Purpose of the Study:

  • To develop novel maximum likelihood algorithms for inferring N-taxon convergence-divergence models.
  • To address limitations of existing phylogenetic models in representing complex evolutionary scenarios.
  • To enable the study of processes like gene flow and replicated evolution within a unified framework.

Main Methods:

  • Development of quartet-based maximum likelihood algorithms for inferring convergence-divergence models.
  • Utilizing 4-taxon convergence-divergence models inferred via model selection for subsets of taxa.
  • Algorithms designed to infer the principal tree, sets of converging taxa, and model parameters (root probabilities, edge lengths, convergence parameters).

Main Results:

  • Successful inference of key aspects of N-taxon convergence-divergence models, including the principal tree and convergence parameters.
  • Demonstration of accurate recovery of convergence-divergence models from simulated data.
  • Algorithms are applicable to various data types, including multiple sequence alignments and gene presence/absence datasets.

Conclusions:

  • The developed algorithms provide a robust computational framework for inferring complex evolutionary histories beyond simple tree models.
  • Convergence-divergence models offer a more biologically realistic representation of evolutionary processes involving gene flow and convergence.
  • This work advances phylogenetic inference by enabling the analysis of more nuanced evolutionary dynamics.

DATA SUPPLIED:
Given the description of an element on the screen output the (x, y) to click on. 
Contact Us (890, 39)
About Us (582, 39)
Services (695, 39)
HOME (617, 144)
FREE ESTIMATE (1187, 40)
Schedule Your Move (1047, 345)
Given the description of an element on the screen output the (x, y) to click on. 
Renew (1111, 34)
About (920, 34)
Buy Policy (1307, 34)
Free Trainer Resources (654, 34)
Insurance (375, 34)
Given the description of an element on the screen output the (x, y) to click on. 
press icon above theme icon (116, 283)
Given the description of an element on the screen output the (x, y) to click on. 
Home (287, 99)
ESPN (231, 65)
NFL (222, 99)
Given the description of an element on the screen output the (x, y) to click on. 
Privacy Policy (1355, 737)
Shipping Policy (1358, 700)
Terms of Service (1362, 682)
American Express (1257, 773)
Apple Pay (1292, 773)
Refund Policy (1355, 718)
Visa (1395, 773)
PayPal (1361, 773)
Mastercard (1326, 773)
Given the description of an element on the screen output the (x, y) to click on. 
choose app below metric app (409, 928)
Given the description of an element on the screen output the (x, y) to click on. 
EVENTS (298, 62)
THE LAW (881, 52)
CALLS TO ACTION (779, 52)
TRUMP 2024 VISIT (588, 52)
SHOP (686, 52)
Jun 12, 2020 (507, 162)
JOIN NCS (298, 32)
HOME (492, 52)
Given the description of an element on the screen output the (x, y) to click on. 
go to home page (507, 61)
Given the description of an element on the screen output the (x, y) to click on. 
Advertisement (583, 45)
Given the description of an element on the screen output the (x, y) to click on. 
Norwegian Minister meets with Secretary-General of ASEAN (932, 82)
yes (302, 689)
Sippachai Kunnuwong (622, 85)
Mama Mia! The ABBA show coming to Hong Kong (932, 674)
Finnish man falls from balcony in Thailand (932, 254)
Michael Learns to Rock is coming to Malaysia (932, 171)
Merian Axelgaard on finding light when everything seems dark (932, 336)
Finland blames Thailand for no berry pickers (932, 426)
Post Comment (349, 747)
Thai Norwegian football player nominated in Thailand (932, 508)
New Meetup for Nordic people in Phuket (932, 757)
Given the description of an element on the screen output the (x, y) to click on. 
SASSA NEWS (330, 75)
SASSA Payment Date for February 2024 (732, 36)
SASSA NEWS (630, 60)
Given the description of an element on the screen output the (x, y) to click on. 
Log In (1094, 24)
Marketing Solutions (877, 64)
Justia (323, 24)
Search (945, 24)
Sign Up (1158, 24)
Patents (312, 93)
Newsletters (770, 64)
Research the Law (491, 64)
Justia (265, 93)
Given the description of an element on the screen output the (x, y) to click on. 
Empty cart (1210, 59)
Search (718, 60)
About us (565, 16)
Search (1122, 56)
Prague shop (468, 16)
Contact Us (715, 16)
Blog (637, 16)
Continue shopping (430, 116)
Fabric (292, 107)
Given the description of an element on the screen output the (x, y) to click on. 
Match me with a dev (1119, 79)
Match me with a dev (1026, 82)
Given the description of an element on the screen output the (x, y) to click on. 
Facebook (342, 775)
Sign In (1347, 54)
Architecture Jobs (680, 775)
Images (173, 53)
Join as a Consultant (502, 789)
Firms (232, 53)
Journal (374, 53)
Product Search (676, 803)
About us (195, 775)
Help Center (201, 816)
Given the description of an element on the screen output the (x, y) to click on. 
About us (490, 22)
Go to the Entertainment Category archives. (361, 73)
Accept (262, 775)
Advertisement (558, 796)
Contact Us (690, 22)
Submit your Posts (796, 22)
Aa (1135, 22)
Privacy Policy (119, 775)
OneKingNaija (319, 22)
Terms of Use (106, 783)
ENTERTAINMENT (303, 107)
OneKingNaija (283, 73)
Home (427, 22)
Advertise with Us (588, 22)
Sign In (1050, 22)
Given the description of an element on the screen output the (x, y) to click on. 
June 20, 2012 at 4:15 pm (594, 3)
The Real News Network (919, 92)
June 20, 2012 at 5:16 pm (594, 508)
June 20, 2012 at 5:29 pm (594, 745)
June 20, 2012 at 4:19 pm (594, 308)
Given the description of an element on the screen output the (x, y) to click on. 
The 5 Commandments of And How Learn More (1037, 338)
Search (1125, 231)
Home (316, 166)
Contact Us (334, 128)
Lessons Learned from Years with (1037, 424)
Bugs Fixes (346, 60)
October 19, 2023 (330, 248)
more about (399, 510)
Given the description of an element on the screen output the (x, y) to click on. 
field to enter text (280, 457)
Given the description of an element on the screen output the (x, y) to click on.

WHAT YOU HAVE TO DO:
Please write out the part of the study summary that begins at the words "Purpose of the" and stops after the words "a unified framework.".

SOLUTION FOR THIS PROBLEM:
Purpose of the Study:

  • To develop novel maximum likelihood algorithms for inferring N-taxon convergence-divergence models.
  • To address limitations of existing phylogenetic models in representing complex evolutionary scenarios.
  • To enable the study of processes like gene flow and replicated evolution within a unified framework.